- Also known as
primary name: Rawlinson, Daniel
other name: D M R
- individual; merchant/tradesman; English; Male
- Other dates
- 1649-1672 (active)
- Fenchurch Street, London
- Issued tokens. Associated with The Mitre. Daniel Rawlinson, citizen and vintner, and his wife Margaret, are the names implied by the intials. He appears to have been a staunch Royalist. Dr. Richard Rawlinson, whose Jacobite principals are sufficiently on record, in a letter to Tom Herne, the non-juring antiquary at Oxford, says "of Daniel Rawlinson, who kept the Mitre Tavern in Fenchurch Street, and of whose being suspected in the Rump time I have heard much. The whigs tell this, that upon the king's murder, January 30th, 1649, he hung his sign in mourning; he certainly judged right; the honour of the mitre was much eclipsed by the loss of so good a parent to the Church of England. These rogues [the whigs] say, this endeared him so much to the churchmen that he strove amian and got a good estate."

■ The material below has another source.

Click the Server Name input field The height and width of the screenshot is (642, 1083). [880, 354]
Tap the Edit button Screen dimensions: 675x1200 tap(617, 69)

Pepys, who expressed great personal fear of the plague in his 'Diary' August 6, 1666, notices that, "notwithstanding Dan Rawlinson's being all the last year in the country, and the sickness in great measure past, one of his men was then dead at the Mitre of the pestilience; his wife Mar(garet) Rawlinson, and one of his maids, got sick, and himself shut up." On the 9th, Pepys minutes "Mrs. Rawlinson dead of the sickness; and her maid continues mightly ill; Rawlinson himself is got out of the house" and on the 10th "At Mr. Rawlinson's, the maid was then dead; three corpses lying there at one time; Mrs. Rawlinson, the man-servant, and a maid servant."

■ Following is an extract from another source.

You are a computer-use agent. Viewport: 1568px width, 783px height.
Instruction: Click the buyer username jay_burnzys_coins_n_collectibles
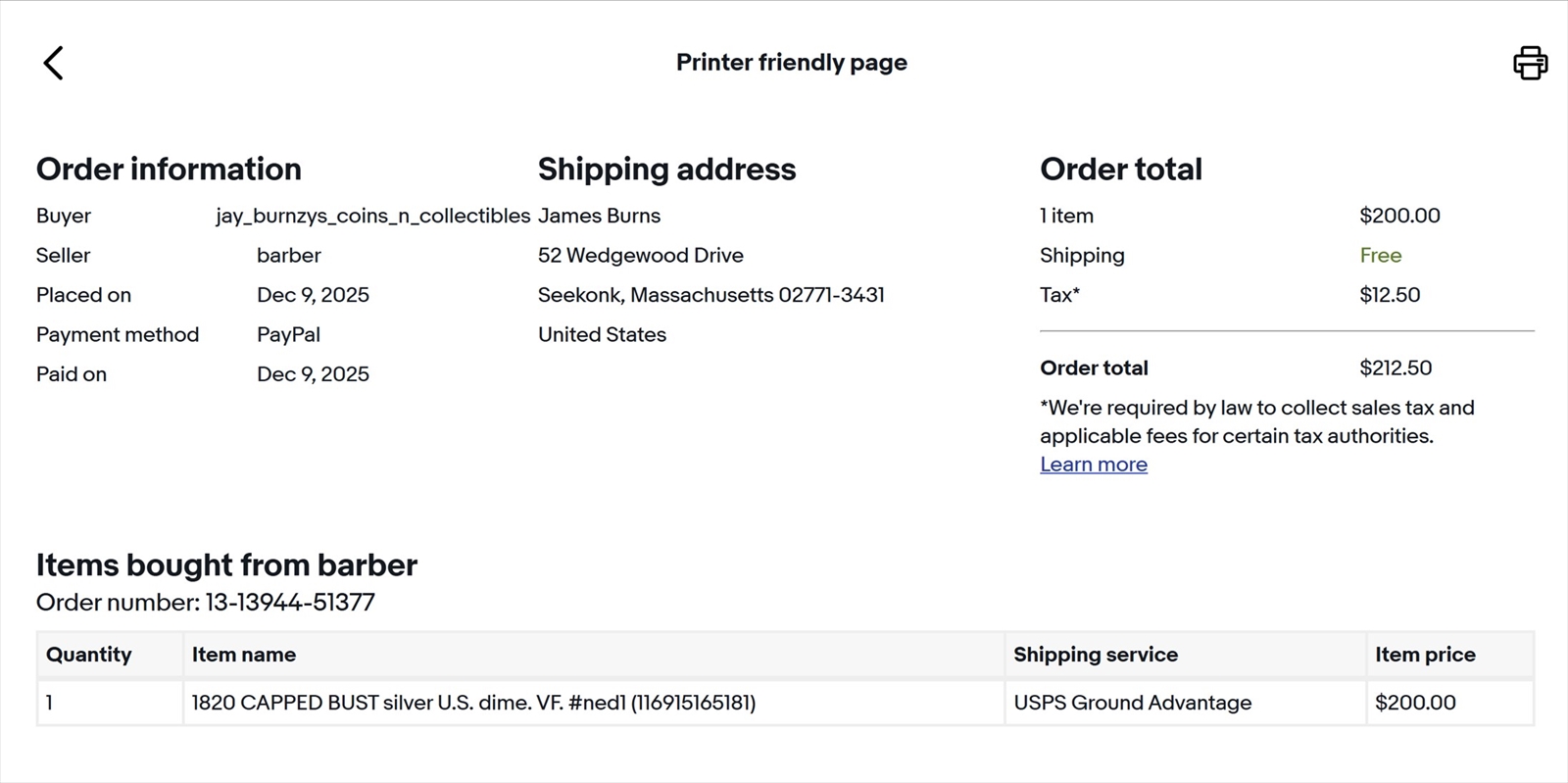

The Mitre appears to have been destroyed in the Great Fire of London of September 1666, and immediately after rebuilt; as Horace Walpole, from Vertue's Notes, observes that "Isaac Fuller was much employed to paint the great taverns of London; particularly the Mitre in Fenchurch Street, where he adorned all the sides of a great room, in pannels, as was then the fashion." Vertue, who had seen them describes "the figures being as large as life; over the chimney, a Venus, satyr, and sleeping Cupid; a boy riding a goat, and another fallen down, " this was, he adds "the best part of the performance. Saturn devouring a child, the colouring raw, and the figure of Saturn too muscular; Mercury, Minerva, Diana, and Apollo; Bacchus, Venus, and Ceres, embracing; a young Silenus fallen down, and holding a goblet into which a boy was pouring wine. The Seasons between the windows, and on the ceiling, in a large circle, two angels supporting a mitre."